I'm not a big John Gibson fan, but his latest My Word notes something The Sope-Bocks has been saying since Day One (post regarding this bias are here, this one and one other). Here is the transcript from Gibson's MyWord:
"I have long thought the mainstream media is decidedly left wing. Now there's proof. The Center for Media and Public Affairs did an accounting of the network newscasts from September 5 thru October 22 and found an overwhelming liberal bias. On the "Big Three" network newscasts, the audit showed a clear jihad against the Republican Party. Only 12 percent of election stories that aired on NBC, ABC, or CBS could be regarded as remotely "favorable" to Republicans.What EVERYONE needs to key on from the transcript is this: "The mainstream media, typified by the "Big Three," is rooting for the Democrats to win, and slant coverage to make it happen. They want to make sure the conservative argument is shouted down, buried and made entirely disreputable." Bernard Goldberg was an award winning reporter for CBS -- and has written a book about the left leaning bias of the mainstream media. It's a very good read for anyone questioning the validity of bias claims.
In contrast, as The Washington Times put it this morning, "Democrats basked in glory." The study showed that 77 percent of news accounts in the six-week period offered favorable evaluations of Democratic candidates and lawmakers. Robert Lichter, director of the CMPA, said: "The numbers are pretty striking. The coverage has become a referendum on Republican leadership."The killer stat from this study: Midterm elections in 2002 warranted only 35 stories from the "Big Three." Midterms in 2006 got 167 stories, and 77 percent were pro-Democrat.
Now, we've known for many years that reporters, editors and news executives are overwhelmingly liberal or Democrat. There really isn't much point debating that anymore. But what's changed here — this time around — is the willingness to come out of the closet. Instead of just tilting left in the story while pretending to be objective, the mask is now off.
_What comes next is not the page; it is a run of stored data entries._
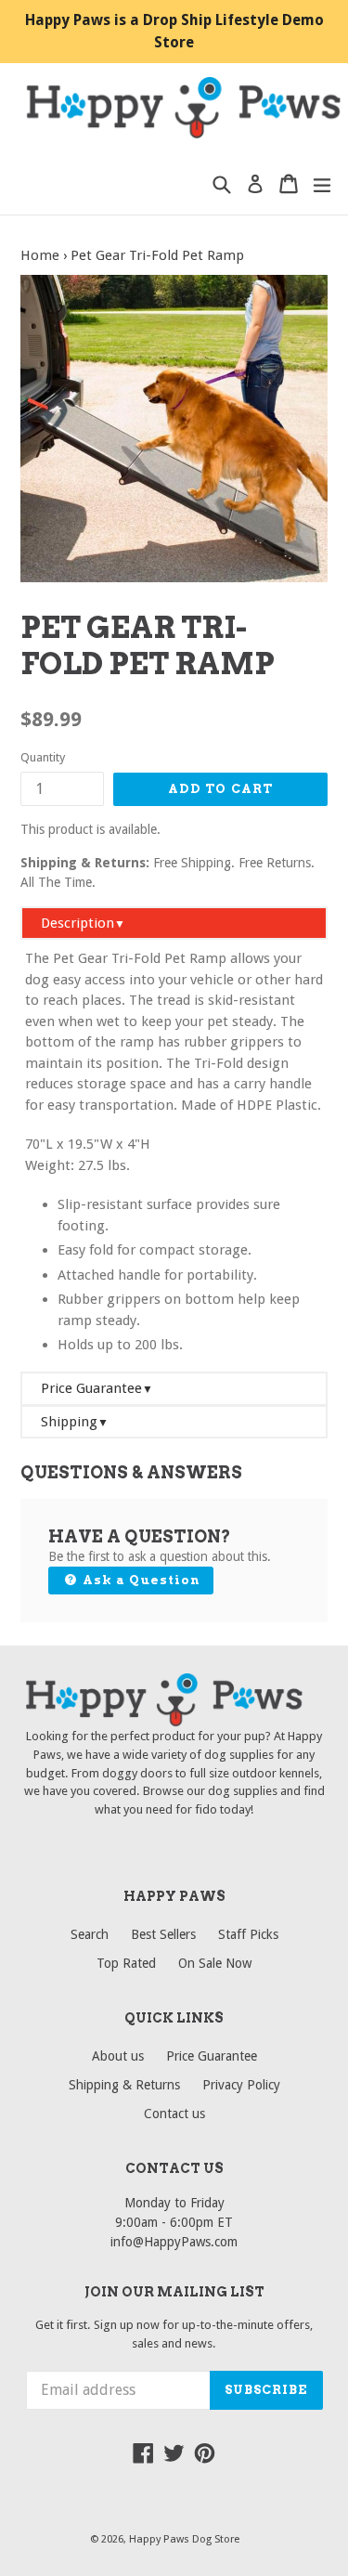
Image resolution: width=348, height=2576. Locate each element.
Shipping (75, 1421)
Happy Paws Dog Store (184, 2539)
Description (83, 923)
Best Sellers (163, 1934)
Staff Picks (248, 1934)
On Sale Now (214, 1963)
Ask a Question (139, 1580)
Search (90, 1934)
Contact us (174, 2113)
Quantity (42, 757)
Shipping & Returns (124, 2084)
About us (118, 2056)
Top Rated (126, 1963)
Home (39, 255)
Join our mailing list (174, 2291)
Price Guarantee (97, 1388)
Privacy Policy (241, 2084)
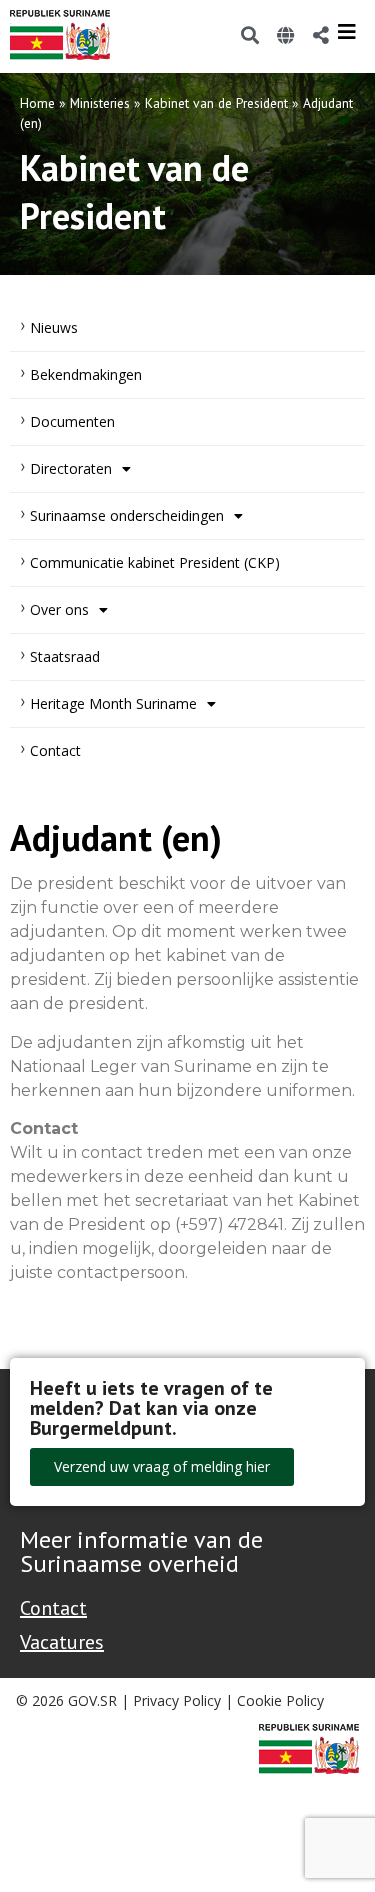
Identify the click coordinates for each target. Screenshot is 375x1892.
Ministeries (100, 103)
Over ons (59, 609)
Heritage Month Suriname (113, 703)
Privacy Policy (177, 1700)
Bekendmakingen (86, 374)
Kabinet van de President (216, 103)
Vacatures (62, 1642)
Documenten (72, 421)
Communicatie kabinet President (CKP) (155, 562)
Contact (55, 750)
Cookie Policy (280, 1700)
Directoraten (71, 468)
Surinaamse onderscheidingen (127, 515)
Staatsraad (65, 656)
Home (37, 103)
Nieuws (54, 327)
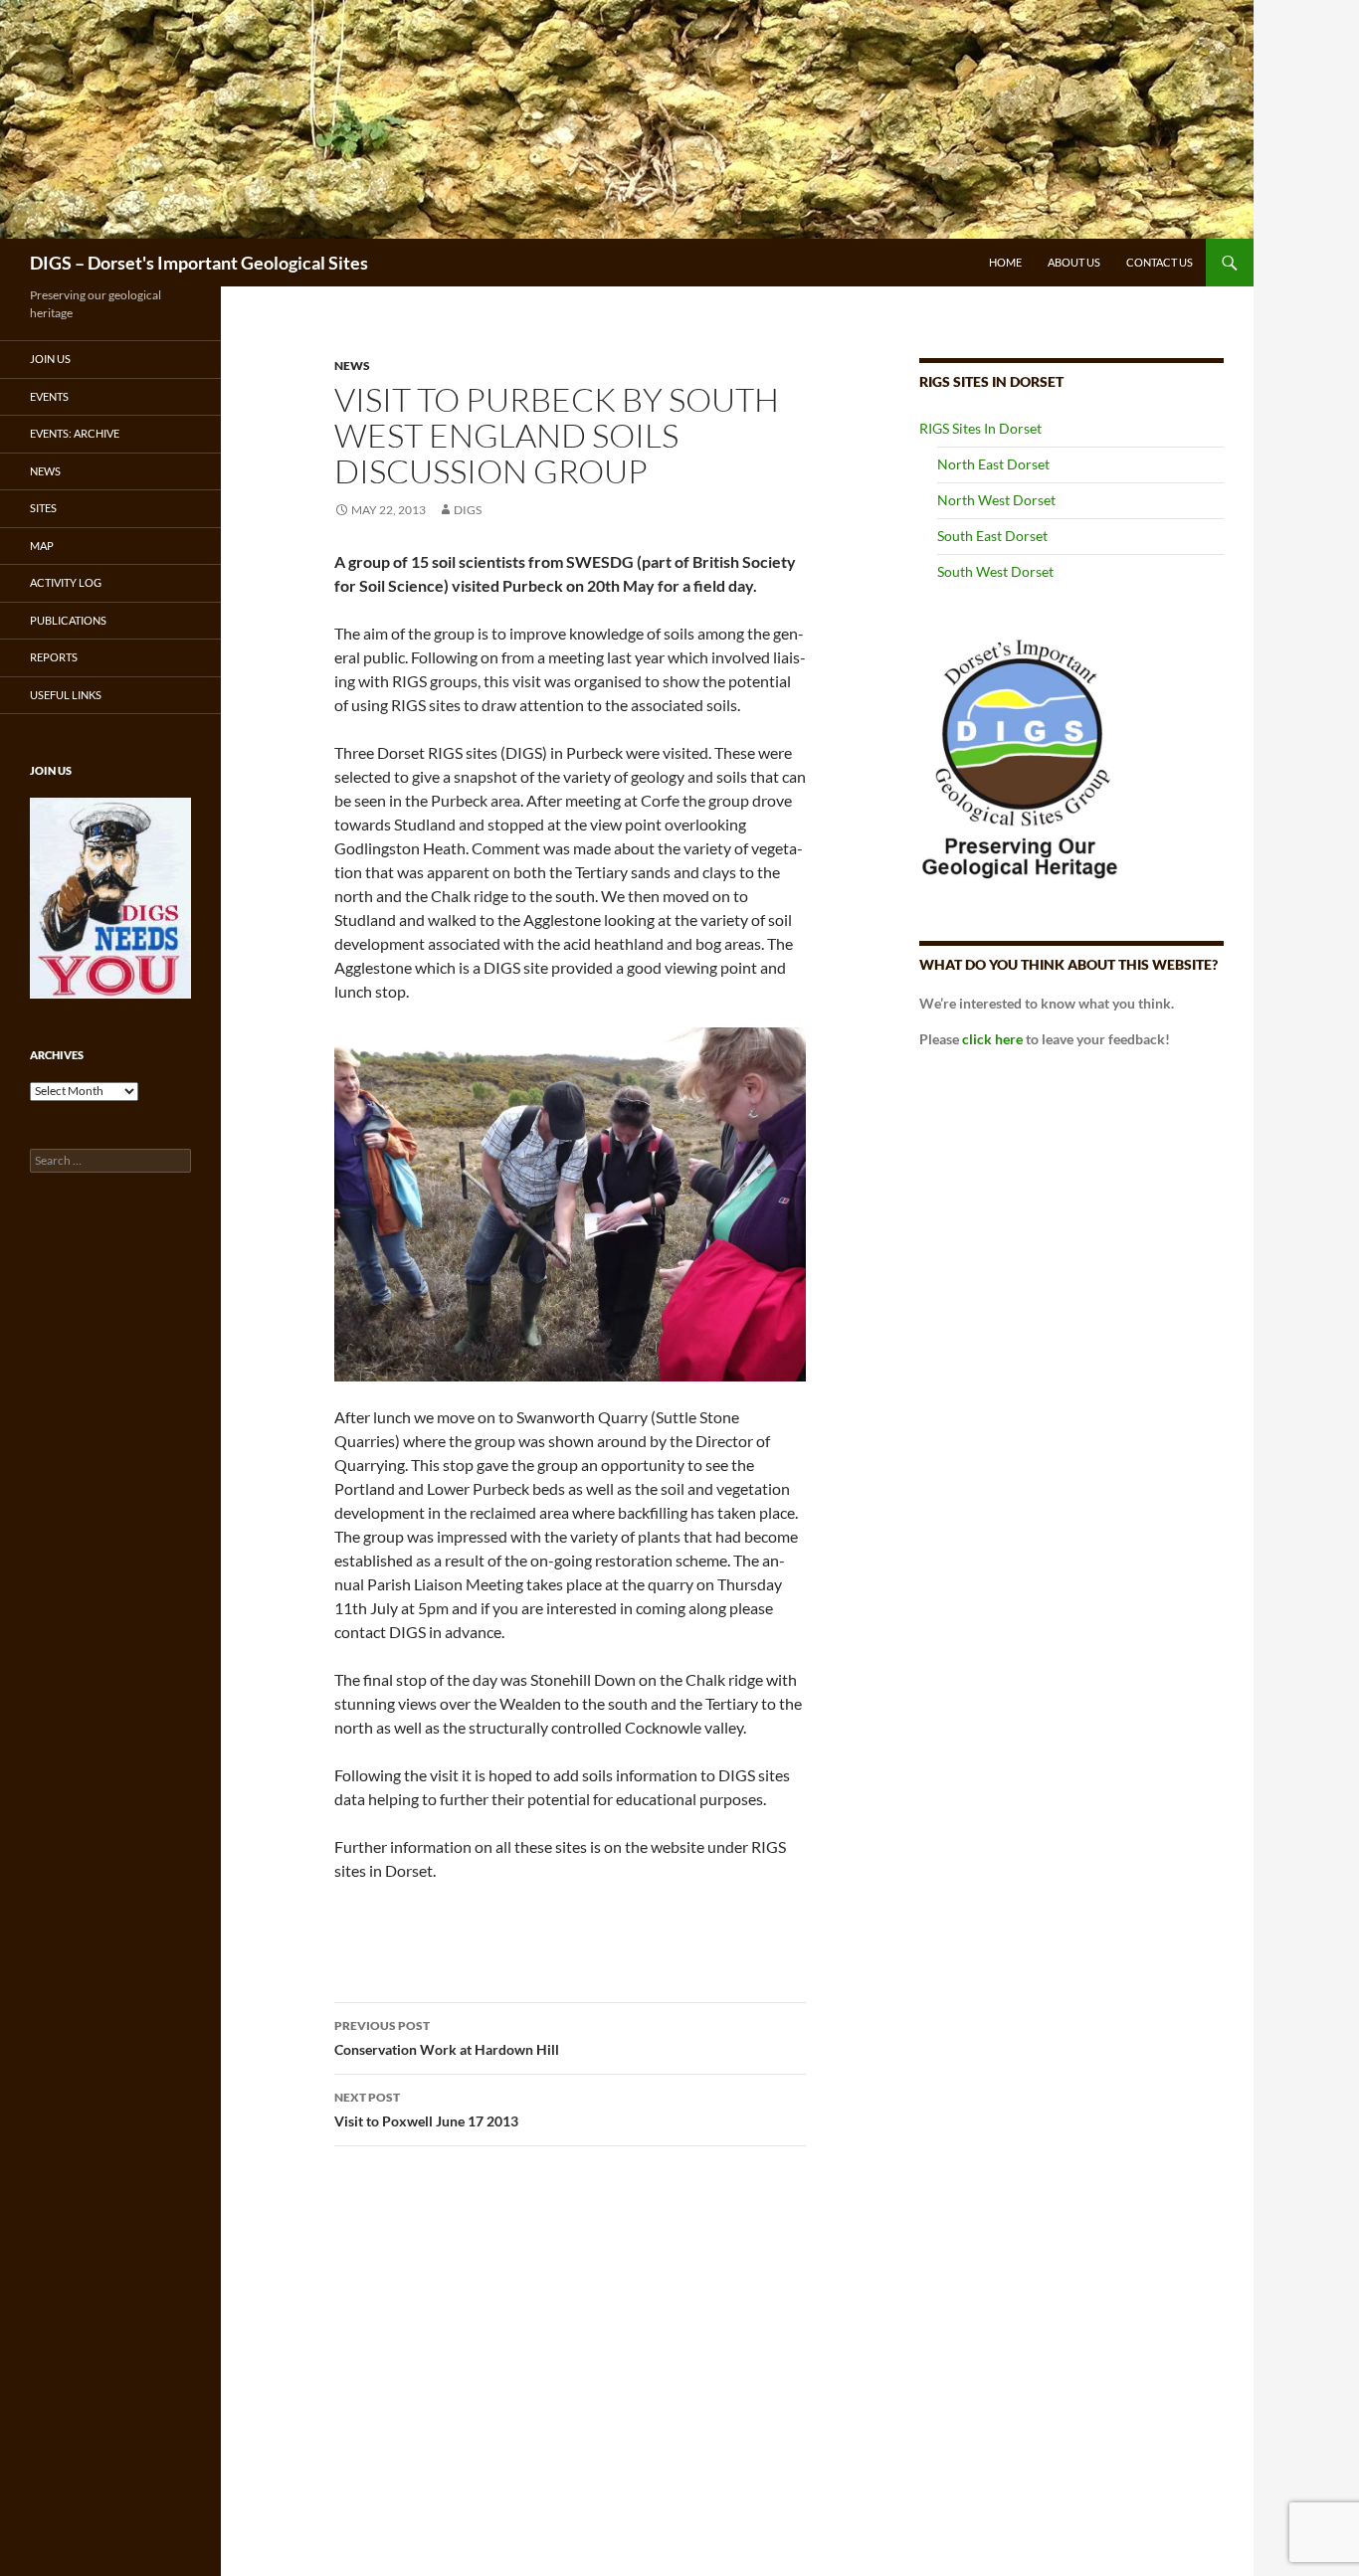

The mainstream media, typified by the "Big Three," is rooting for the Democrats to win, and slant coverage to make it happen. They want to make sure the conservative argument is shouted down, buried and made entirely disreputable. They do it with coverage: story selection, interview selection, sound bite selection and snarky scripts, and lead the viewers to their network conclusions that were set in stone at the 9:00 a.m. meeting.
These are people who think so little of their own vaunted tradition of objectivity that they are willing to throw it all away just to see their favorites win an election. And why is that? It all comes down to Bush. It all comes down to the huge number of elites in this country who think it is their duty to bring the Bush era to an end, to bury it, and marginalize anyone who says Bush was really right all along.
Stand by. More of this is coming, especially if the Democrats win and they get subpoena power. This is what they have been living for.
That's My Word." -- John Gibson
This morning, Jennifer Harper, of The Washington Times, penned an article regarding the same study. Here are a couple of good quotes:
- CBS Evening News anchor Katie Couric (aka Katie Communist), for example, said yesterday that 2006 would prove a "wave election, where public dissatisfaction changes the political environment" and "incumbents are washed away."
- On NBC, Brian Williams led a report from Ohio with the phrase, "Could this red state end up going blue?"
Like negative campaign ads, negative news reports may have a destructive rebound effect on a fickle viewing public. "For the past week, the mainstream media has run story after story about the nastiness of this year's campaign ads -- perhaps as a way to distract our attention from their own dirty tricks," observed Stephen Spruiell of National Review Online yesterday.
- ABC News' Jake Tapper also showcased Ohio voters, saying they showed "an extra layer of disillusion with the Republican Party."
"Viewers can get sick of negative TV coverage. They consistently rate the news coverage as one of the worst parts of a campaign, specifically citing negative content," Robert Lichter (Director of the CMPA) said.